Quoted passage »
>> Begin

파일
rocm-systems/projects/rocprofiler/test/ocl/SimpleConvolution_Kernels.cl
Evgeny 9b183d909e code object tracking and v3 code object support
Change-Id: I081ada13f6364ea4401a97a485dedfa9bf8a45fe


[ROCm/rocprofiler commit: 60043d198b]
2019-11-19 20:18:09 -06:00

176 라인
6.1 KiB
Common Lisp

/**********************************************************************
Copyright ©2015 Advanced Micro Devices, Inc. All rights reserved.
Redistribution and use in source and binary forms, with or without modification, are permitted provided that the following conditions are met:
Redistributions of source code must retain the above copyright notice, this list of conditions and the following disclaimer.
Redistributions in binary form must reproduce the above copyright notice, this list of conditions and the following disclaimer in the documentation and/or
other materials provided with the distribution.
THIS SOFTWARE IS PROVIDED BY THE COPYRIGHT HOLDERS AND CONTRIBUTORS "AS IS" AND ANY EXPRESS OR IMPLIED WARRANTIES, INCLUDING, BUT NOT LIMITED TO, THE IMPLIED
WARRANTIES OF MERCHANTABILITY AND FITNESS FOR A PARTICULAR PURPOSE ARE DISCLAIMED. IN NO EVENT SHALL THE COPYRIGHT HOLDER OR CONTRIBUTORS BE LIABLE FOR ANY
DIRECT, INDIRECT, INCIDENTAL, SPECIAL, EXEMPLARY, OR CONSEQUENTIAL DAMAGES (INCLUDING, BUT NOT LIMITED TO, PROCUREMENT OF SUBSTITUTE GOODS OR SERVICES; LOSS
OF USE, DATA, OR PROFITS; OR BUSINESS INTERRUPTION) HOWEVER CAUSED AND ON ANY THEORY OF LIABILITY, WHETHER IN CONTRACT, STRICT LIABILITY, OR TORT (INCLUDING
NEGLIGENCE OR OTHERWISE) ARISING IN ANY WAY OUT OF THE USE OF THIS SOFTWARE, EVEN IF ADVISED OF THE POSSIBILITY OF SUCH DAMAGE.
********************************************************************/
/**
* The kernel has two implementation of convolution.
* 1. Non-Separable Convolution
* 2. Separable Convolution
*/
/**
* NonSeparableConvolution
* is where each pixel of the output image
* is the weighted sum of the neighbourhood pixels of the input image
* The neighbourhood is defined by the dimensions of the mask and
* weight of each neighbour is defined by the mask itself.

>> End

Goal A »
In the kernel file, what year does the copyright notice give?
Goal B »
List every kind of damages that the disclaimer in the kernel file names within the phrase that ends with "DAMAGES".
Goal C »
Duplicate everything in the kernel file from "THIS SOFTWARE IS" down to "implementation of convolution.".

Data section »
>> Begin

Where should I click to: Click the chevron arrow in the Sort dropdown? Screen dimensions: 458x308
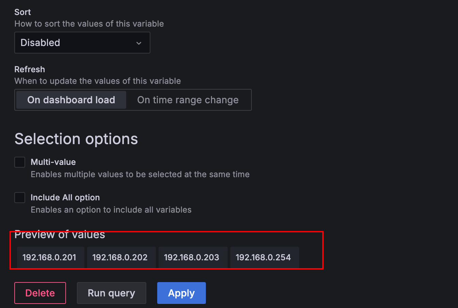pyautogui.click(x=138, y=43)
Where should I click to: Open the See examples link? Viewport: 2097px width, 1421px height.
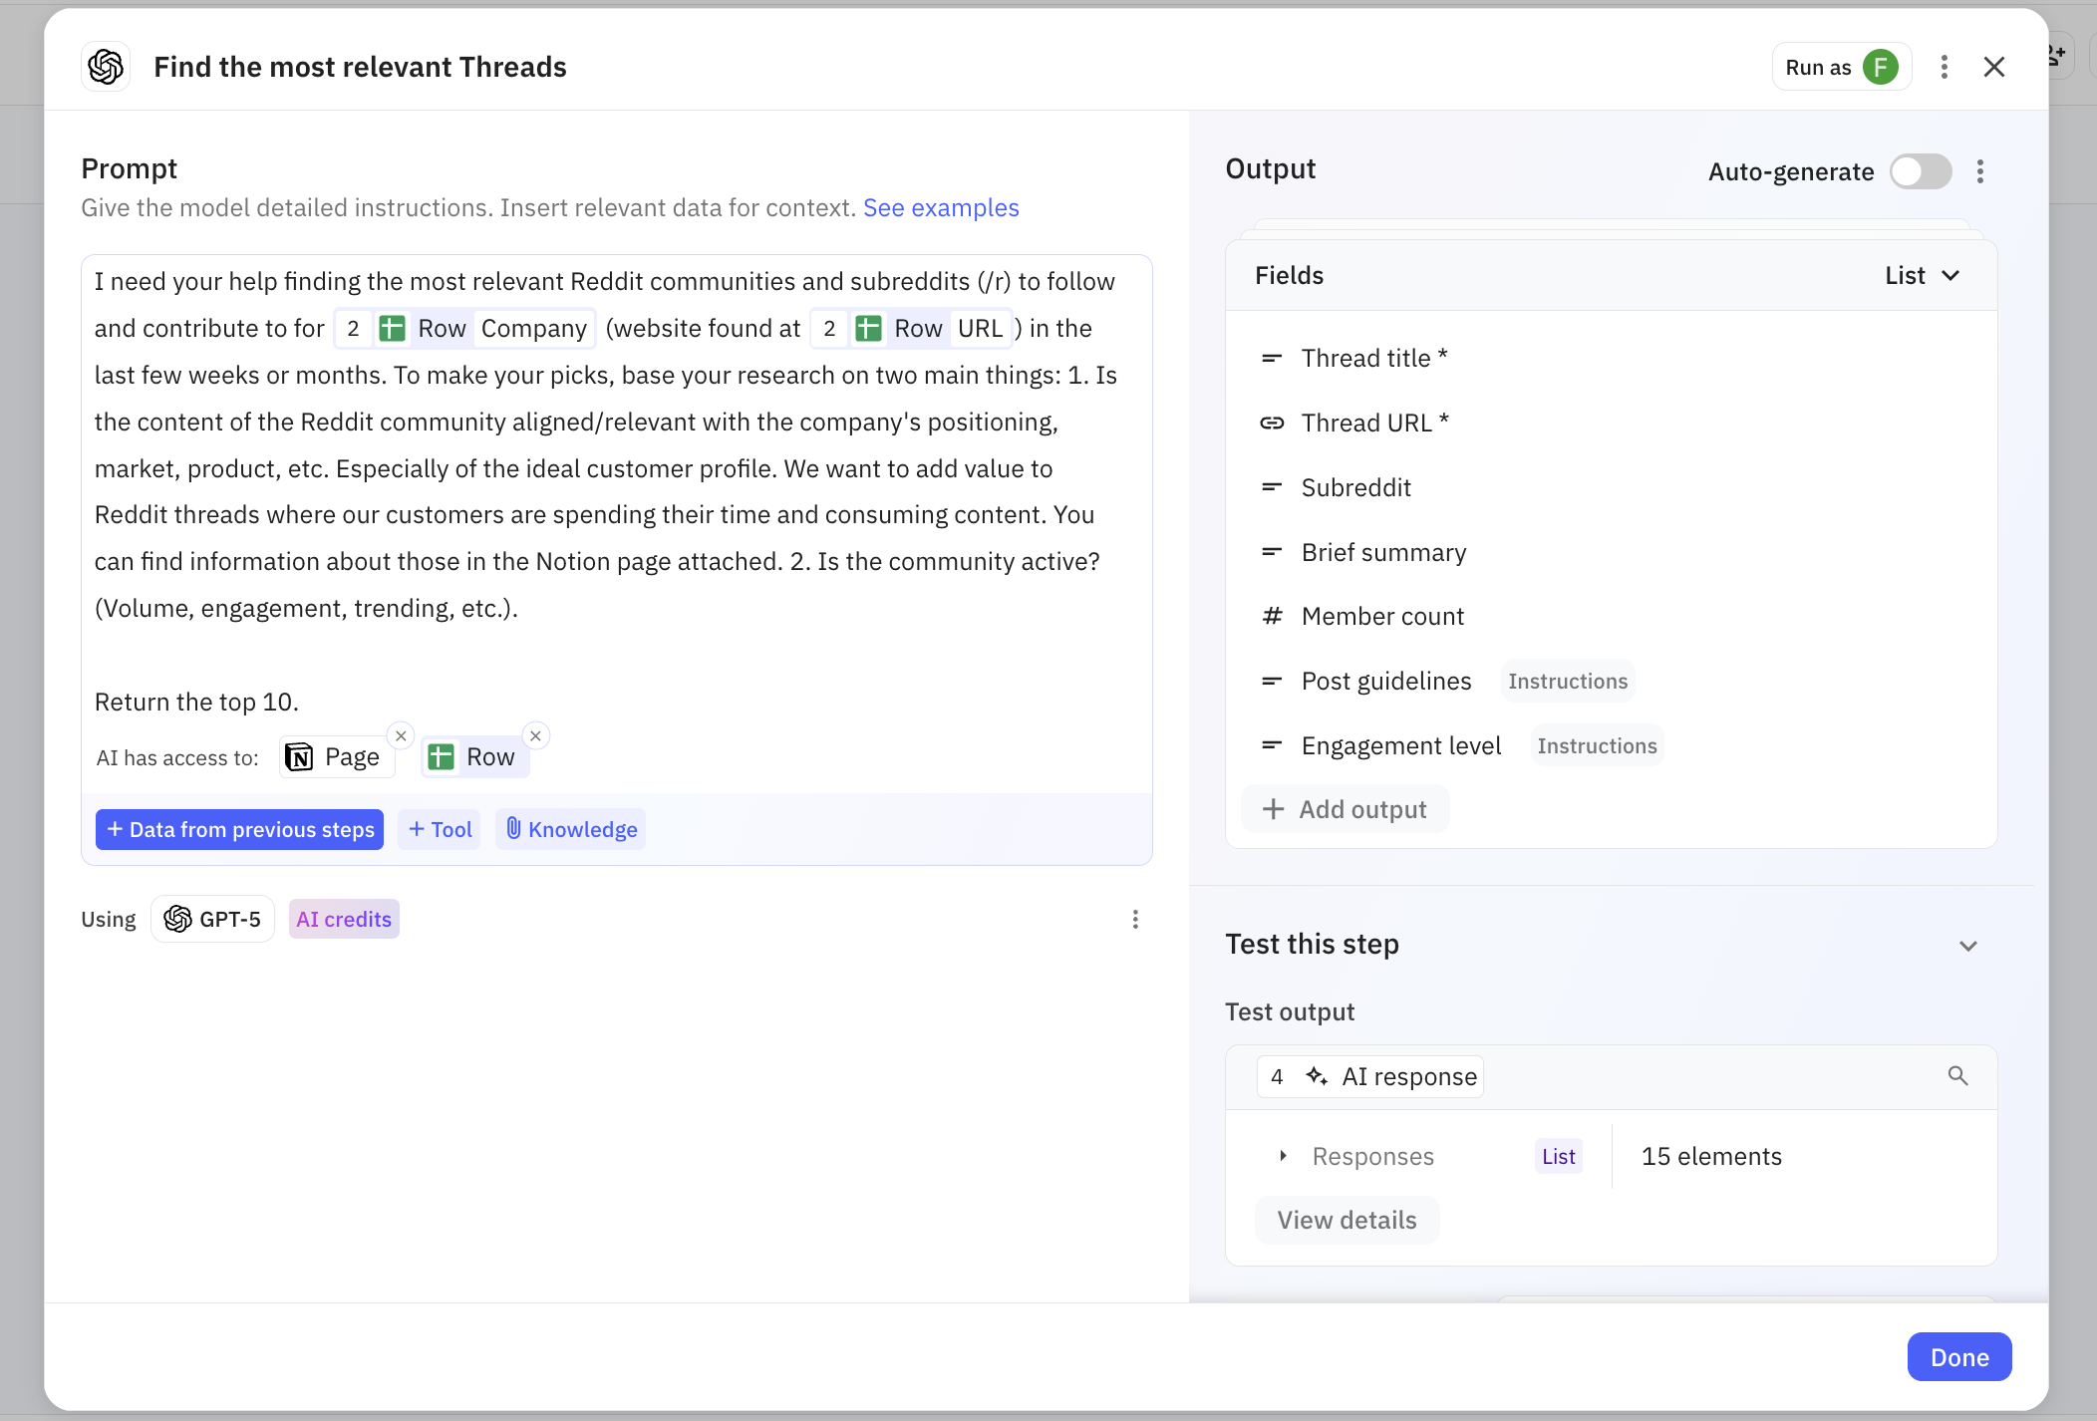click(940, 207)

>> End

Response A »
2015

Response B »
Direct, indirect, incidental, special, exemplary, and consequential.

Response C »
THIS SOFTWARE IS PROVIDED BY THE COPYRIGHT HOLDERS AND CONTRIBUTORS "AS IS" AND ANY EXPRESS OR IMPLIED WARRANTIES, INCLUDING, BUT NOT LIMITED TO, THE IMPLIED
WARRANTIES OF MERCHANTABILITY AND FITNESS FOR A PARTICULAR PURPOSE ARE DISCLAIMED. IN NO EVENT SHALL THE COPYRIGHT HOLDER OR CONTRIBUTORS BE LIABLE FOR ANY
DIRECT, INDIRECT, INCIDENTAL, SPECIAL, EXEMPLARY, OR CONSEQUENTIAL DAMAGES (INCLUDING, BUT NOT LIMITED TO, PROCUREMENT OF SUBSTITUTE GOODS OR SERVICES; LOSS
OF USE, DATA, OR PROFITS; OR BUSINESS INTERRUPTION) HOWEVER CAUSED AND ON ANY THEORY OF LIABILITY, WHETHER IN CONTRACT, STRICT LIABILITY, OR TORT (INCLUDING
NEGLIGENCE OR OTHERWISE) ARISING IN ANY WAY OUT OF THE USE OF THIS SOFTWARE, EVEN IF ADVISED OF THE POSSIBILITY OF SUCH DAMAGE.
********************************************************************/
/**
* The kernel has two implementation of convolution.